Temos realizado algumas incursões conceituais sobre a aplicação da virtude da tolerância no processo de (não) consentimento, mais especificamente a situação de negativa do paciente ao médico para aplicar uma conduta recomendável, em respeito ao princípio da autonomia.
Considerando a necessária simbiose entre médico e paciente para o usufruto da Medicina, uma recusa do paciente a aceitar um procedimento que o médico avalia que está eticamente obrigado a expor e praticar tem o potencial de provocar reações profissionais distintas.
Uma delas a destacar e que é habitualmente observada no jovem médico que ainda não está devidamente treinado para não executar o cientificamente validado e recomendado na circunstância é a manifestação de certa agitação mental pela preocupação com a perda pelo paciente da oportunidade do benefício e consequências sobre o prognóstico.

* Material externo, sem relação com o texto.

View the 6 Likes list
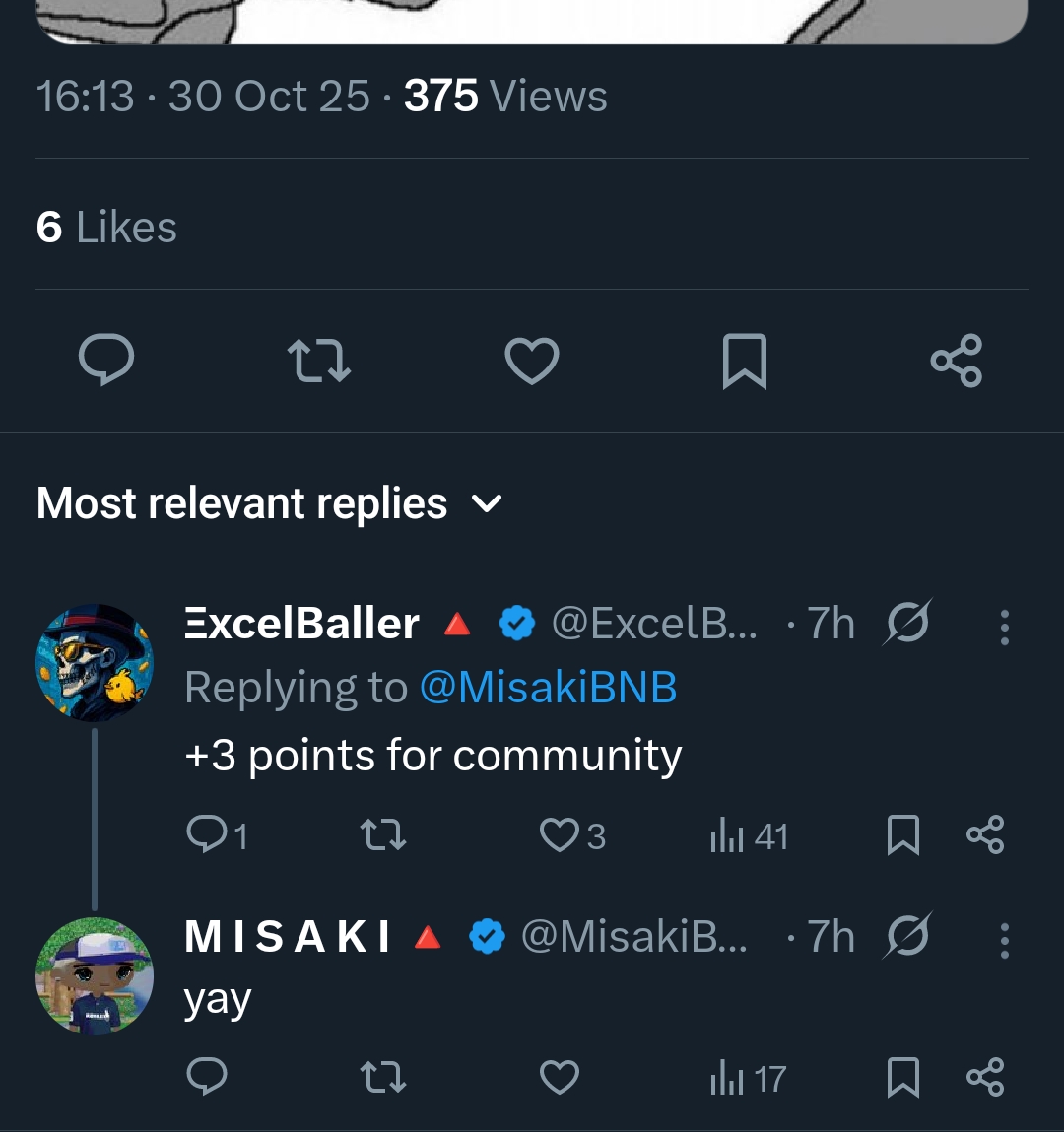 coord(106,228)
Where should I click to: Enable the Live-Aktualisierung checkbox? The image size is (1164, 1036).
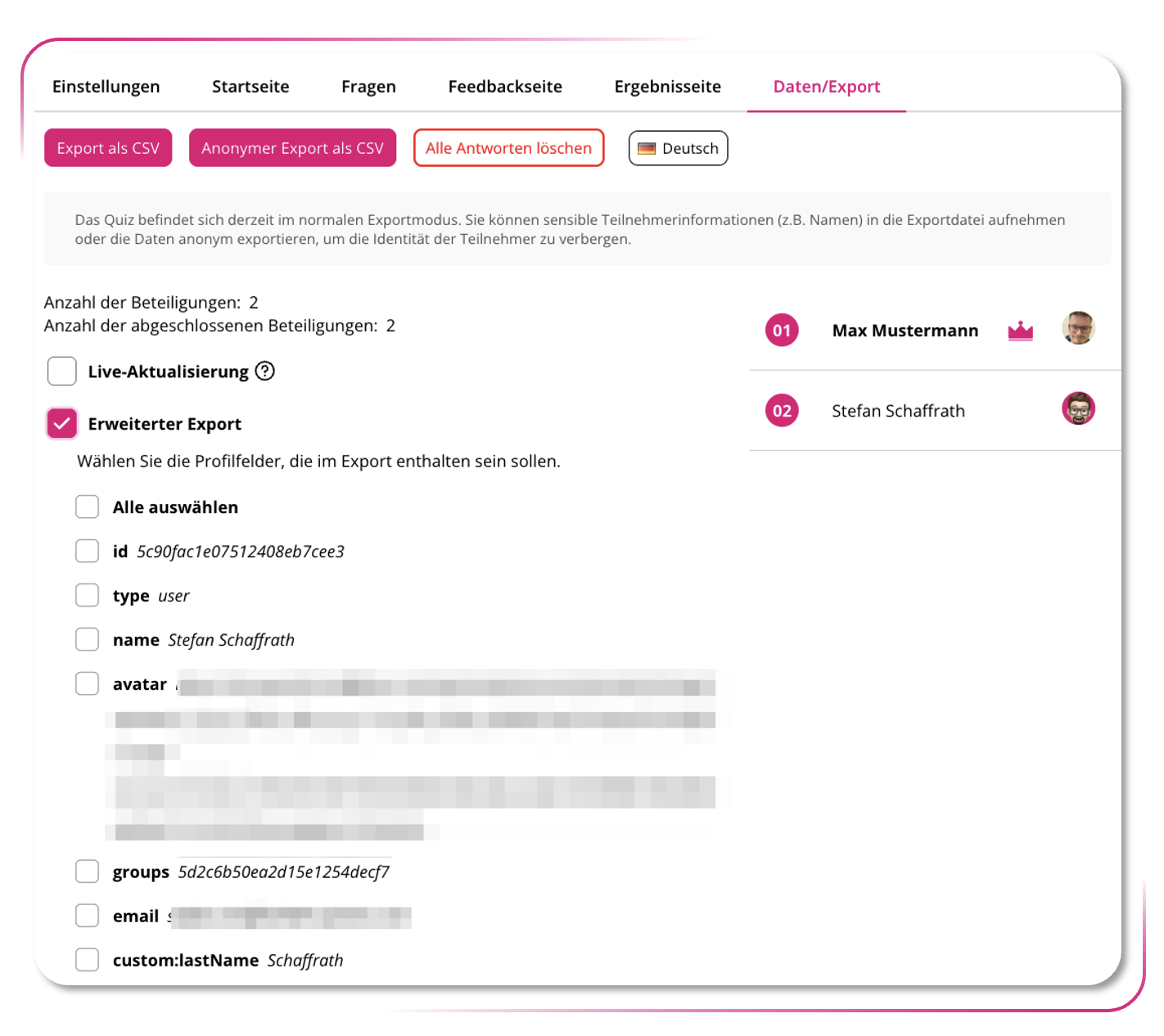tap(62, 372)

Além do claro interesse pela saúde do paciente, ela pode incluir uma inquietude com a própria imagem profissional, e, na suposição de futura acusação de negligência, ele se apressa em se auto-acusar pela não aplicação, como se os danos da sua inércia pela negativa do paciente significasse uma conceituação de culpa sua. É atitude que se encaixa em concepções de narcisismo – auto-admiração, supervalorização do saber, restrição à compreensão das realidades de outrem- e de hipocondria moral- sentimentos de culpa por pensamentos de mau profissionalismo.
Uma das missões da Bioética da Beira do leito é justamente provocar no médico reflexões sobre os limites de sua responsabilidade quando ele fica impedido de se expandir na plenitude da sua competência pelo não consentimento pelo paciente e precisa, então tolerar uma posição não beneficente, refrear o seu poder de fazer benefícios, superar a sensação que está sendo imprudente e negligente perante um mal que poderia reverter. Estimular o médico a propor-se à insistência da recomendação segundo o paternalismo fraco é sempre desejável nesta situação e não conflita com o respeito ao direito à autonomia do paciente.